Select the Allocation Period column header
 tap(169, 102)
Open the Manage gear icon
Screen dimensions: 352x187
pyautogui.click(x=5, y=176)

○ ○ ○ ○ ○ ○ ○

● **What you should do**
Every line of the material above is to be copied exactly.

● **Solution**
Select the Allocation Period column header
 tap(169, 102)
Open the Manage gear icon
Screen dimensions: 352x187
pyautogui.click(x=5, y=176)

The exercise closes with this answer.